Common Emotional and Social Barriers to Effective Communication

A lack of, or a breakdown in communication is probably the main reason why so many marriages and relationships fail. If you are able to communicate effectively with you partner then you really have nothing to tie you together. You have to be able to communicate you wants and needs, you hopes and dreams, and to share what is happening in your life.

Communication is not just about sharing your information, it is also about being able to effectively listen, if you can not hear what your partner is saying, then understand your partners needs? Your ability to understand could also lead to resentment in you partner, as their perception of the situation could be that you do not care. There are a number of common and social barriers to effective communication that can make relationships a wee bit stressful.

It can be very difficult to actively listen to someone, that is because your mind is automatically working out how you will respond, or it's just one of those days when you can hear the words but nothing sinks in. If you can not hear what is being said to you then you could miss something important, it could also lead to resentment from your partner if you do not respond to what they have said. When your partner is talking then look them in the eye, show that you are giving them your full attention, let them say what they need to say without interruption, and if you do not understand something then ask questions until you do.

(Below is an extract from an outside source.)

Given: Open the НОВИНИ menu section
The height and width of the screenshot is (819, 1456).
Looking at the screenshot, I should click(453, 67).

Have you ever noticed that if someone is being not quite honest about something, that their body language can say the complete opposite. This is not something that happens to other people, it happens to everyone. You posture, general demeanor, gestures and facial expressions can all give you away if you are hiding something. Now you could be completely innocent, but if you look like your hiding something or are uneasy about something then your partner will become justifiably suspicious.

If you can not connect with your partner then you have problems, and by connecting I mean being able to share your feelings, your emotions. You have to be able to let your partner know your desires and needs, and your hopes and dreams, if they do not know how they can help you with them. If you are in a relationship, then it's a reasonable assumption that you love your partner. How does your partner know that you love them? If you do nothing to communicate your feelings to them then they might think that you do not love or care for them, and if they think that then they have no reason to stay.

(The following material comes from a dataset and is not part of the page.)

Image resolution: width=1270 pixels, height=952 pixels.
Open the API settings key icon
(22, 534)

You are both two different people with your own history, lives, interests, friends, perspective, ideas and beliefs. At some point you are going to argument or disagree. This is fine because it highlights that there is a problem that you can work together to deal with. Do you deal with the problem from your perspective, your partners, or from a joint perspective. What might be something trivial to you could be of great significance to your partner. If you are unable to understand your partners perspective then how can you expect to understand your partner. If you are unable to come together and consider the problem from all angles, then you are likely to argue over what to do, be unable to resolve things amicably, and end up resenting each other.

You might have been hurt in previous relationships. You may have divorced or split up and been unable to resolve your issues. Such experiences will leave their mark on you and it is quite possible that you have trust issues or that you are emotionally insecure. If you are unable to trust then you will view everyone with suspicion, you will view your partnership with speculation, you will just be marking time until your trust is betrayed ahead. If you do not trust someone then how can you get close to them, and if you do not trust them they will need to be a special person to stay with you. On the other hand insecurity can lead you to fear expressing your feelings because you fear rejection.

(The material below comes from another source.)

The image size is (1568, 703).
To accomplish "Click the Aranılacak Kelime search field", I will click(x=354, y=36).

If you are unable to express yourself then your partner will not be aware of what you need, they might even think that you are happy and content. Insecure people can become emotionally withdrawn and unable to handle anything that their partner says, viewing everything as critical of them. Emotional problems can be deal with, but you need to talk to your partner about how you feel, until you can do that your emotions will remain a serious barrier to effective communication.

These are just some of the common emotions and social barriers to effective communication. If you have problems in communication it can be difficult to know what to do, the sad thing is that you could be with the love of your life, but unless you let them know you could lose them. You need to be able to admit to yourself that you have a problem. Once you can admit that you have a problem then you can look at dealing with it. To maintain effective communication in a relationship you have to talk to your partner, you have to tell them if you have problems, you have to be able to understand who they are and respect them for, and you have to be able to listen and respond intelligently to what you hear.